It's keNO in McCook for now

Tuesday, December 20, 2005

Despite a hard-sell by representatives of an organization that operates keno lottery games throughout Nebraska, The McCook City Council decided not to revive the game for now.

Mayor Dennis Berry, however, predicted the issue probably would be re-examined in the near future.

Representatives of the Nebraska Cooperative Government, based out of Columbus, told council members that their organization is used by 90 to 100 cities in Nebraska with roughly the same size as McCook, who split the revenue garnered through the games, approximately 9.5 percent of the gross proceeds.

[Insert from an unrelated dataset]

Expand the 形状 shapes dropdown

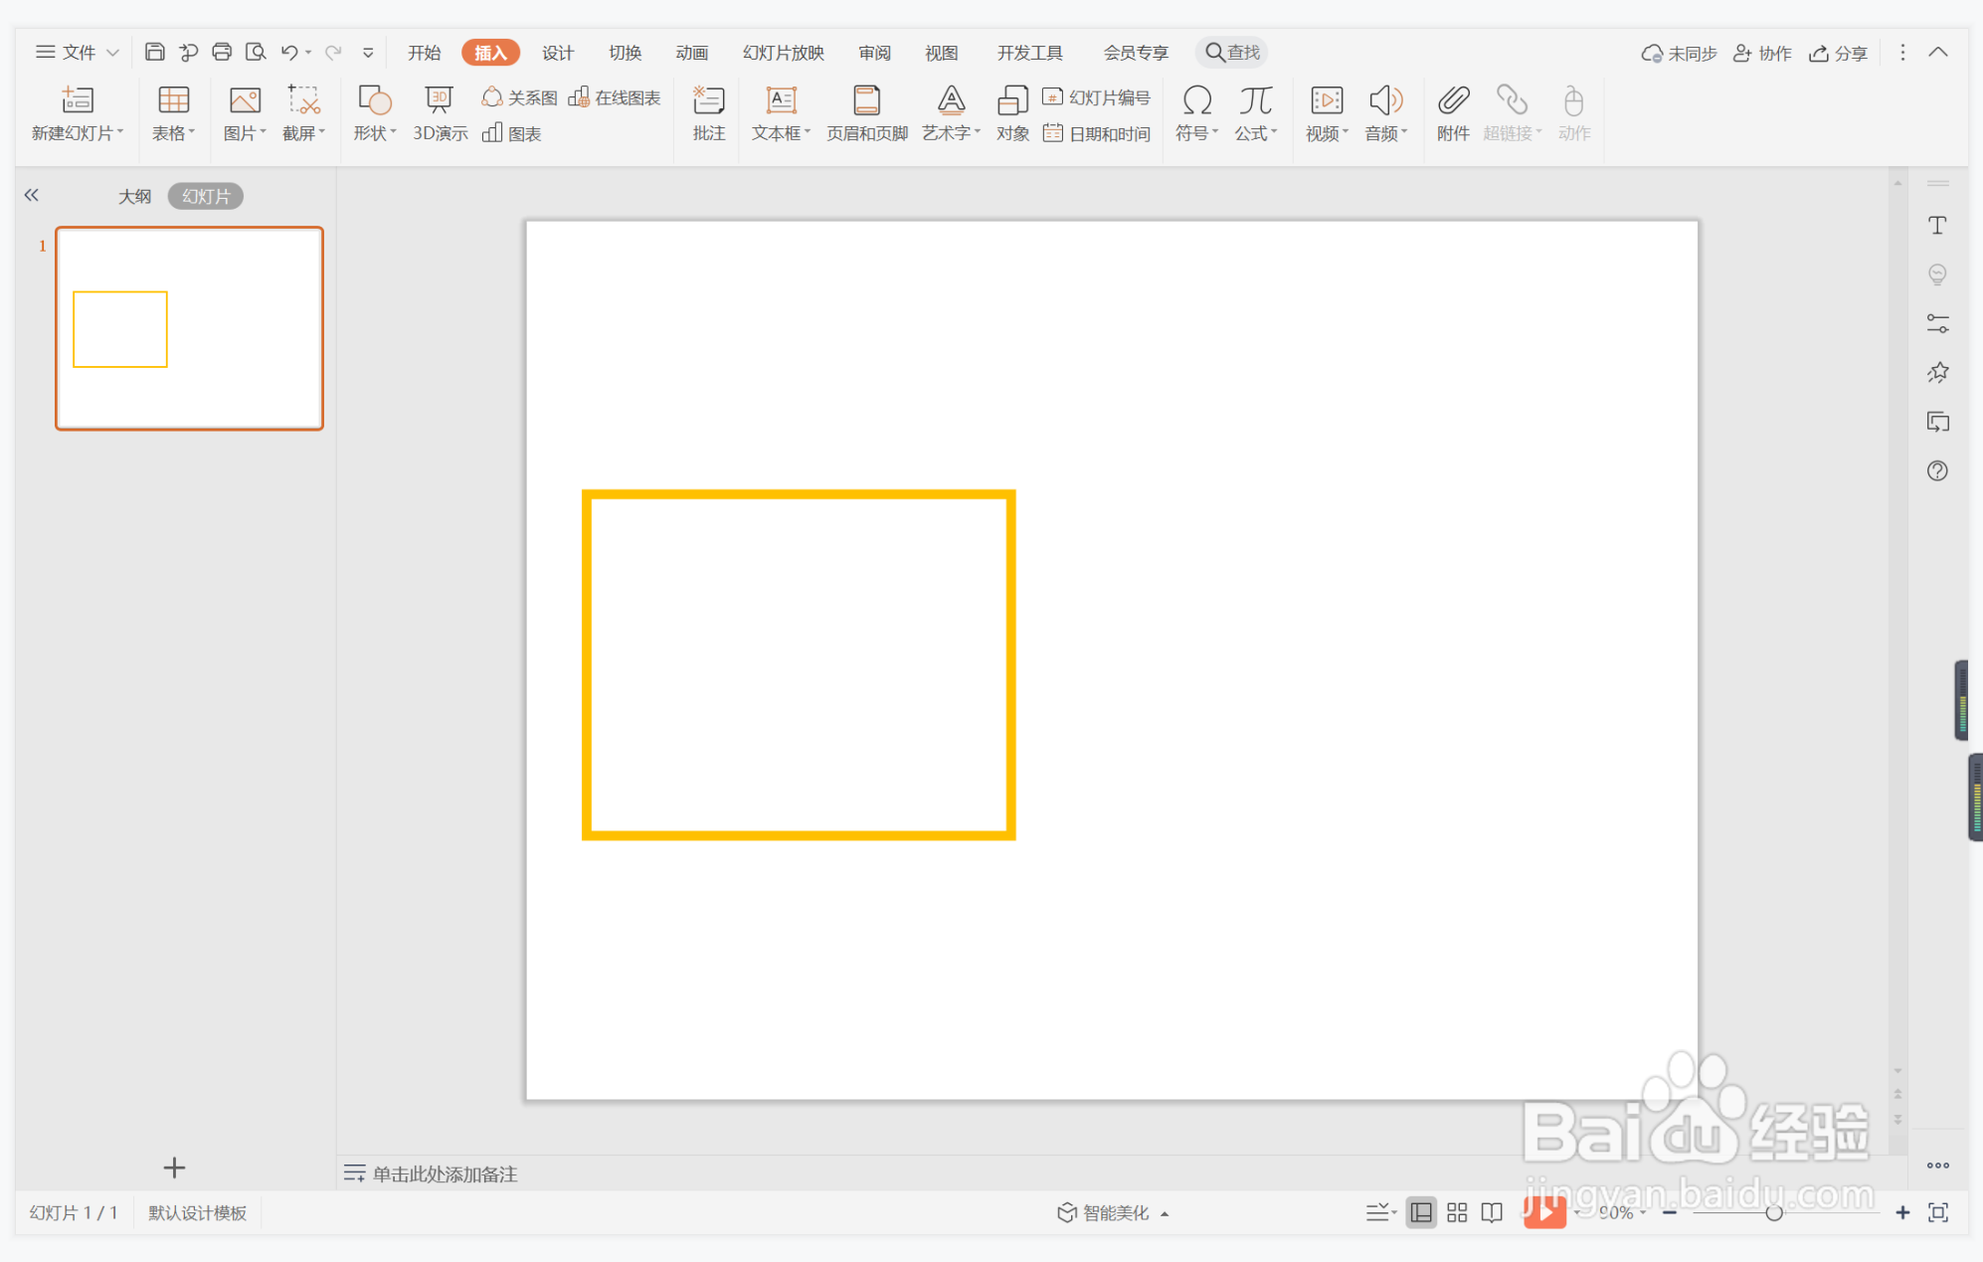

Paul Schumacher of NCG explained that by a system of daily reports from the bar owner to the NCG and City staff, everything adds up and errors or inaccuracies can be recognized promptly.

"The last thing we want to have is any sort of scandal, or problem," Schumacher said.

Revenue varies from each town, he said, and depends mainly on the enthusiasm of the bar owner promoting the game.

Schumacher also said he believes there is a strong possibility that within 15 years, Nebraska will no longer have a 3rd District, with only two districts involving Omaha and Lincoln. Profits from the keno games would be "a vehicle to keep us in the running," he said.

"We're talking about a cash flow that will be spent anyway," he said.

If people wanted to win a lot of money, "why not just go to Las Vegas?" Councilman Jim Kenny asked.

"Because you can't do that on a Tuesday night across town," Schumacher said.

People who play these games are not always in the financial position to be spending that kind of money, Kenny said, to which Schumacher replied that "no one is putting a gun to their head -- it's their choice," and added that he didn't want to get into a "philosophical debate" about that aspect.

This is bonus revenue the city could use for special projects, he said, or for matching grant money. Voters would have to authorize the keno game before it could be operated, he said.

McCook last operated keno in 1999, at The Coppermill, Overtime, Sports and Willow Lanes. It was discontinued because of declining revenue. If a keno game is not operated in the city for a period of 10 years, according to the city manager's report, approval by city voters is required before it can be started again.

Mayor Berry made the motion to decline the renewal of keno in McCook, and Councilman Phil Lyons opposed the motion, saying more than 60 percent of voters approved the game and that they should have the opportunity to play if they wished.

He also cited that at least some of the proceeds would stay in the community.

Berry, Kenny and Councilman Aaron Kircher voted to decline renewing keno, with Councilman Bill Longnecker and Lyons voting for it.

Councilman Lyons then switched his vote to decline the game as well, saying he would make a motion at the next city council meeting to reconsider the issue.

Later, during council comments, Mayor Berry asked residents to contact council members with their feelings on the subject.